By: Andy Regitsky
It has been fifteen years since the FCC adopted a rule requiring telecommunications carriers and interconnected Voice over Internet Protocol (VoIP) providers to notify customers and federal law enforcement of breaches of customer proprietary network information (CPNI) in their possession. Since that time, it is indisputable that data breaches have increased in both frequency and severity in all industries across the nation.
CPNI is defined in the Telecommunications Act as (A) information that relates to the quantity, technical configuration, type, destination, location, and amount of use of a telecommunications service subscribed to by any customer of a telecommunications carrier, and that is made available to the carrier by the customer solely by virtue of the carrier-customer relationship; and (B) information contained in the bills pertaining to telephone exchange service or telephone toll service received by a customer of a carrier. Provider rules for the handling of CPNI are contained in Section 222 of the Act.
Section 222(a) requires carriers to protect the confidentiality of proprietary information relating to their customers. Section 222(c)(1) provides that a carrier may only use, disclose, or permit access to CPNI that it has received by virtue of its provision of a telecommunications service: (1) as required by law; (2) with the customer’s approval; or (3) in its provision of the telecommunications service from which such information is derived, or services necessary to or used in the provision of such telecommunications service.
To attempt to control the increase in breeches of customer data, the FCC released a Notice of Proposed Rulemaking (Notice) on January 6, 2023, seeking to update the Section 222 rules. Industry comments are due 30 days after the Notice appears in the Federal Register. In the Notice, the agency seeks to ensure that affected customers, the Commission itself, and other federal law enforcement agencies receive the information they need in a timely manner so they can mitigate and prevent harm due to the breach and take action to deter future breaches.

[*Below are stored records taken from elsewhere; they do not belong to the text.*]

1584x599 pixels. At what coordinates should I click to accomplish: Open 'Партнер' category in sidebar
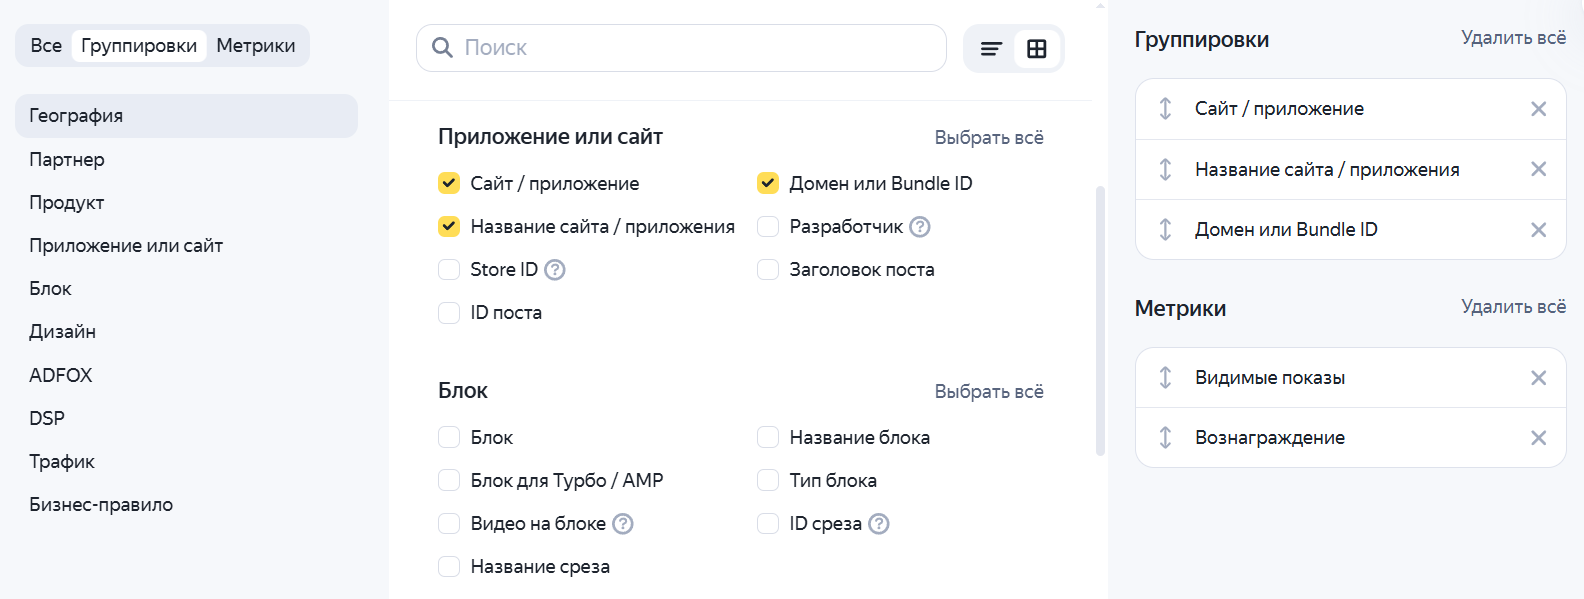coord(67,160)
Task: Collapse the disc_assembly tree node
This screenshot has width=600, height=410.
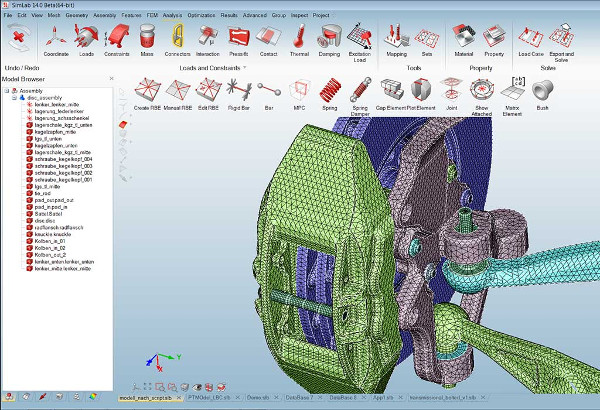Action: click(x=15, y=98)
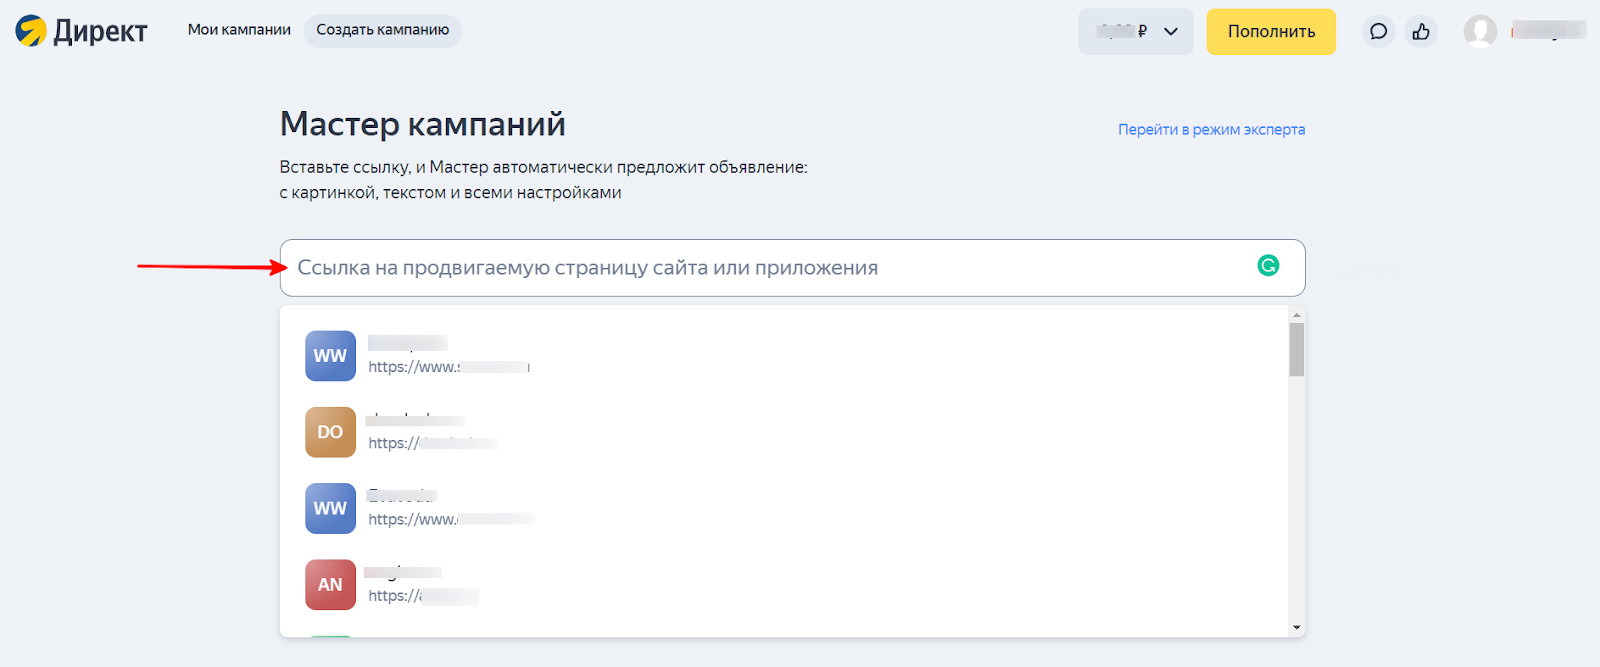Select the brown DO site icon
The height and width of the screenshot is (667, 1600).
pyautogui.click(x=330, y=432)
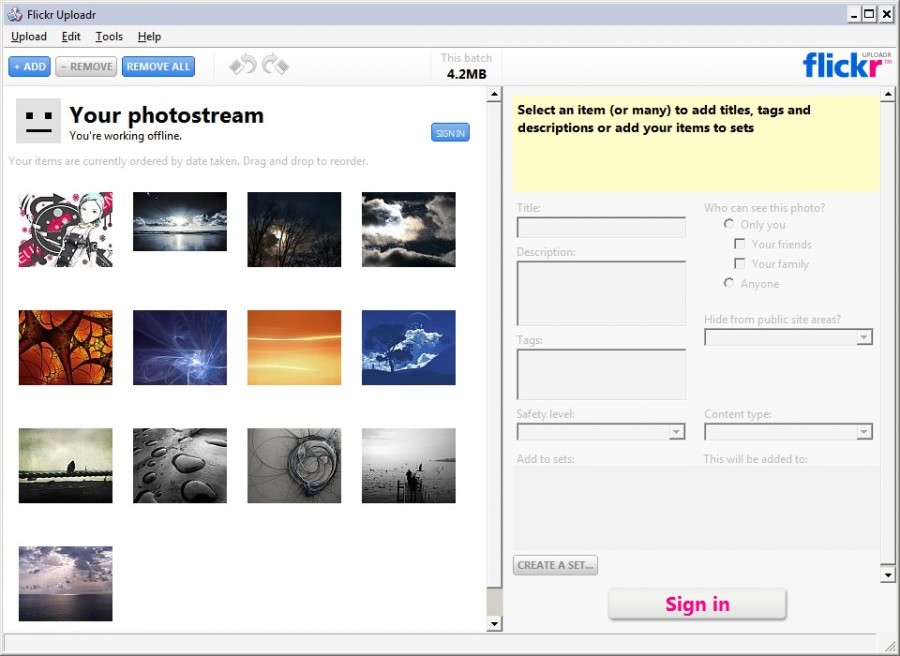900x656 pixels.
Task: Click the -REMOVE toolbar icon
Action: (x=85, y=66)
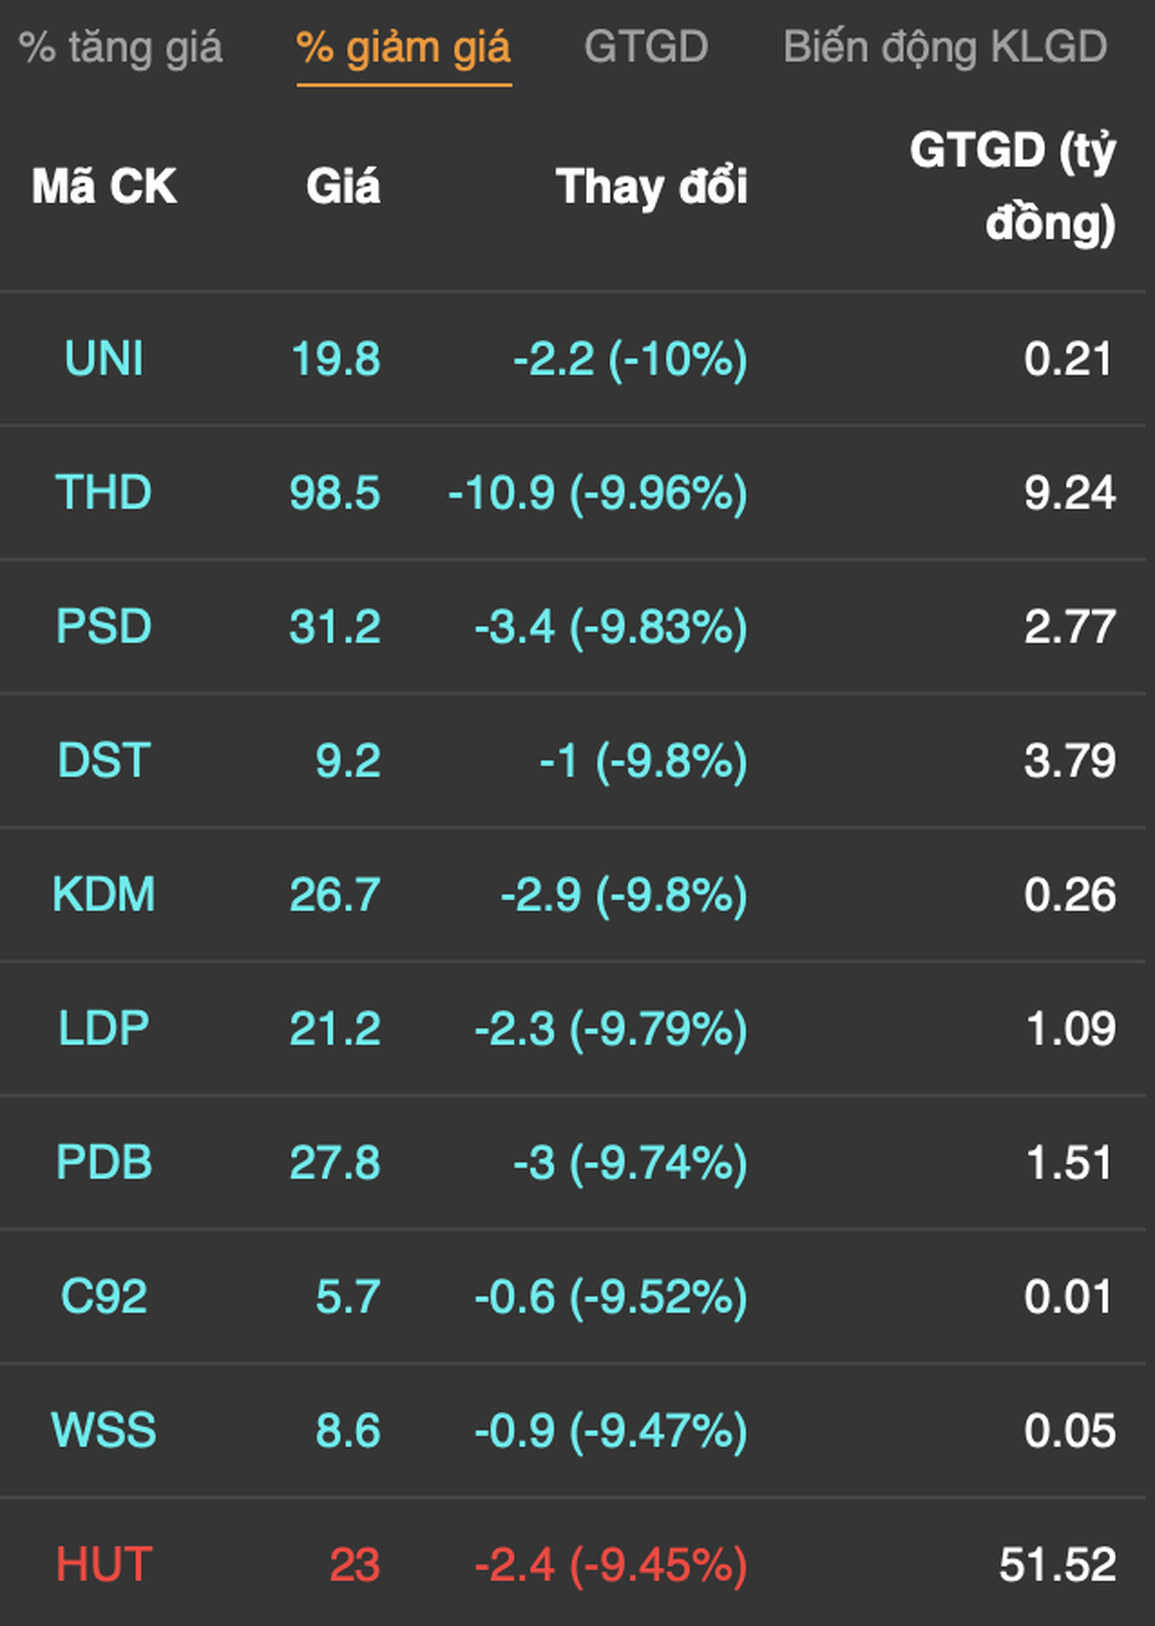This screenshot has height=1626, width=1155.
Task: Switch to the % tăng giá tab
Action: click(121, 47)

The Commission begins by widening the definition of a “breech.” Currently a breech is “when a person, without authorization or exceeding authorization, has intentionally gained access to, used, or disclosed CPNI.” This definition is limited, however, as it does not cover inadvertent breeches further it is sometimes difficult to tell if the breech was intentional. Therefore, the Commission proposes to expand the definition of “breach” to include inadvertent access, use, or disclosures of customer information.
Next, the FCC proposes to require telecommunications carriers to notify it of breaches, in addition to the Secret Service and FBI, as soon as practicable, and seeks comment on this proposal. The proposal is consistent with other federal sector-specific laws, which require prompt notification to the relevant subject-matter agency. It proposes to create and maintain a centralized portal for reporting breaches to the Commission and other federal law enforcement agencies. Moreover, telecommunication carriers would be required to report breeches to the Commission at the same time those breeches are reported to the secret service and the FBI.
The FCC proposes rules for notifying customers their data has been breached. First, it would require telecommunications carriers to notify customers of CPNI breaches without unreasonable delay after discovery of a breach and notification to law enforcement, unless such law enforcement requests a delay. It seeks comments on whether the same notification deadline should be applied to all carriers. Are there unique concerns or compliance barriers for small carriers that make prompt response unfeasible, such as resource availability or reliance on third-party cybersecurity services for breach detection?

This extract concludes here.